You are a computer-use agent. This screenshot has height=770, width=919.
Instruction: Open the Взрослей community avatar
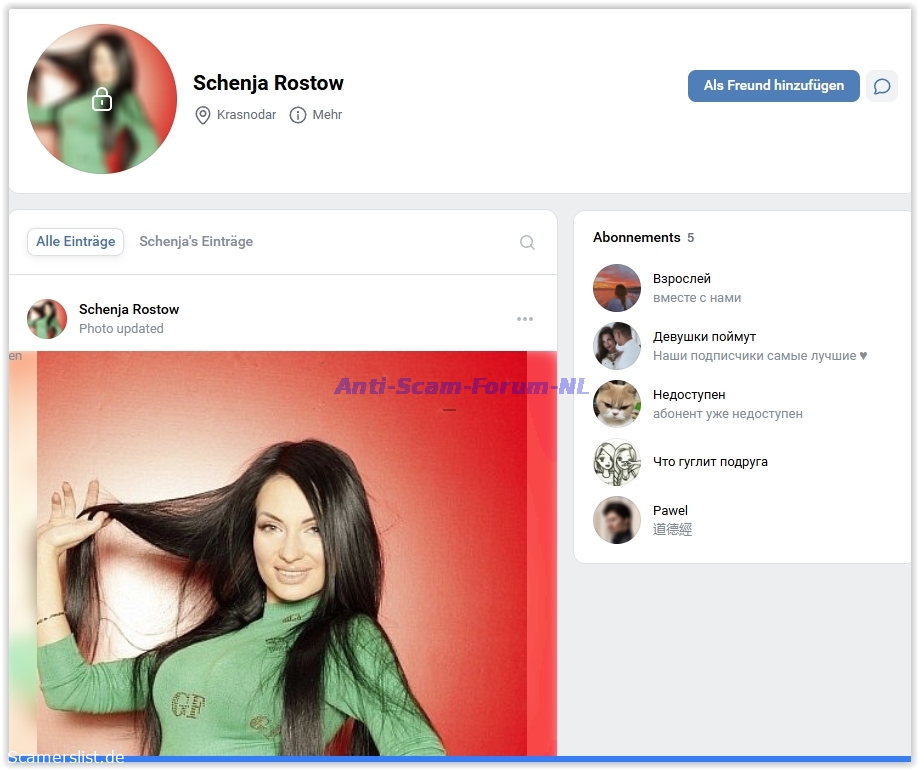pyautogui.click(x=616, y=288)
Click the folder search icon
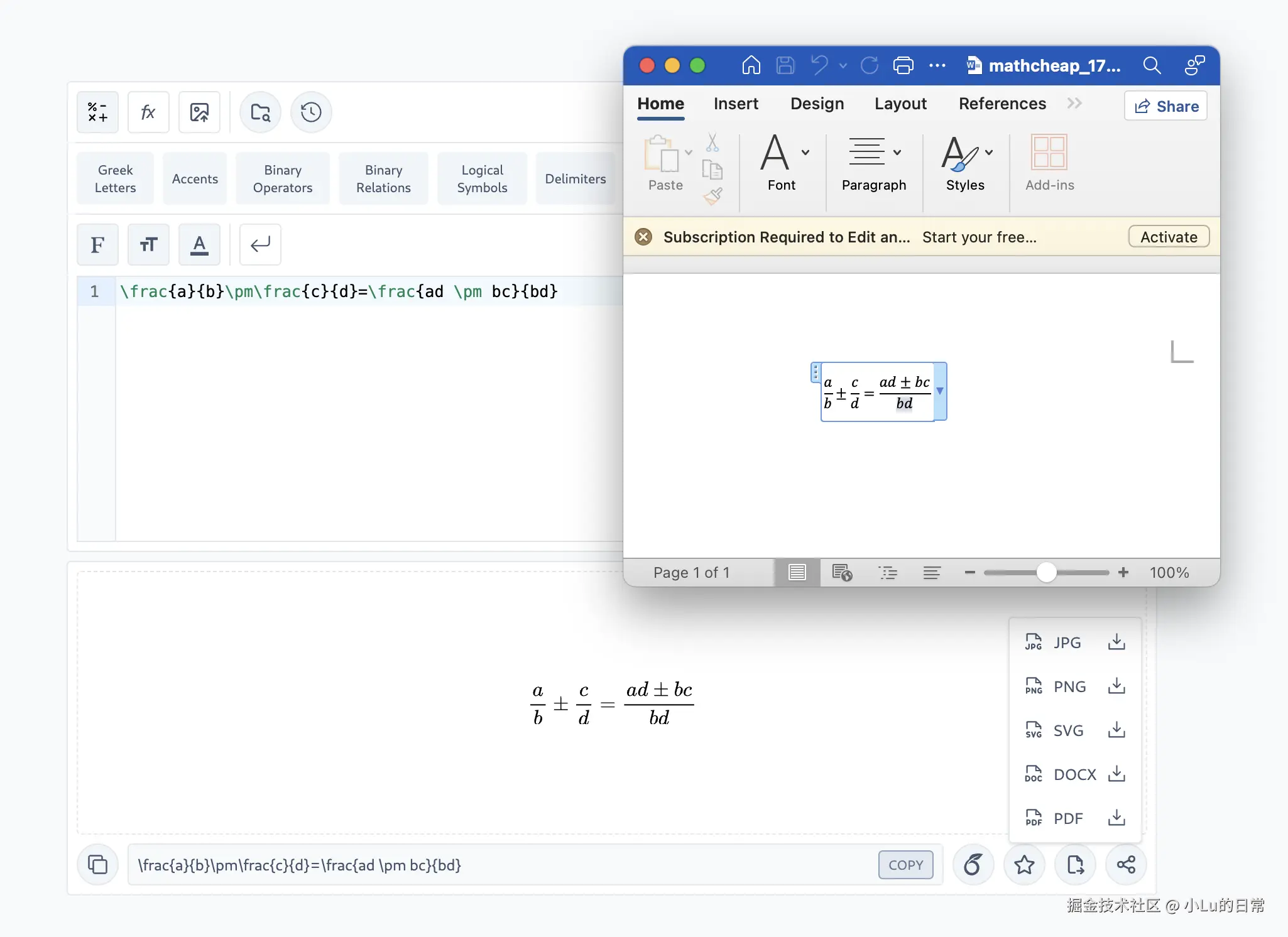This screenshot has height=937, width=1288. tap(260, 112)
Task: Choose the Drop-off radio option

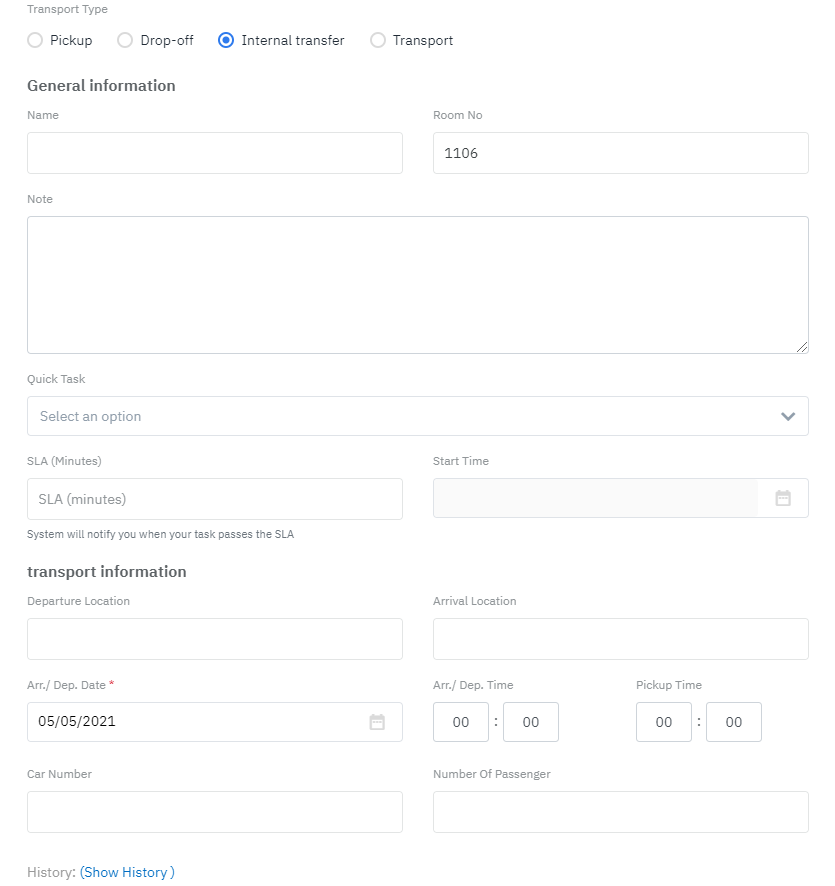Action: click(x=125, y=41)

* * *

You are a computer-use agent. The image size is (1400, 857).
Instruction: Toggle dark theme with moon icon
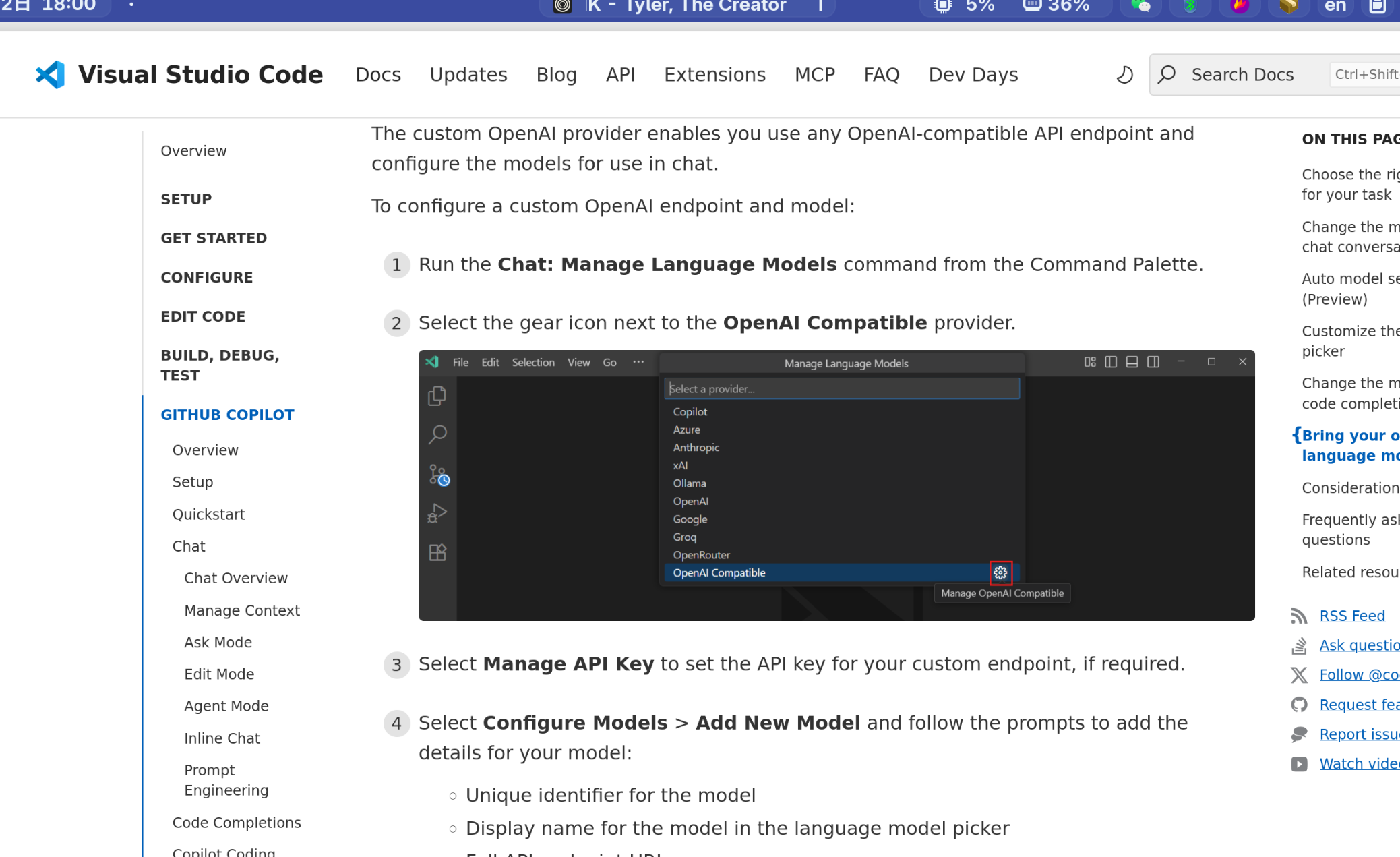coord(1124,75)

* * *

- [Work required]:
Repeat the rows from the line that contains "You are a computer-use agent. This" through the line that contains "Action: click(x=125, y=41)", both included, and leave the pictures out of your answer.

- [Task result]:
You are a computer-use agent. This screenshot has height=770, width=919.
Instruction: Open the Взрослей community avatar
pyautogui.click(x=616, y=288)
Click the folder search icon
This screenshot has height=937, width=1288. tap(260, 112)
Task: Choose the Drop-off radio option

Action: click(x=125, y=41)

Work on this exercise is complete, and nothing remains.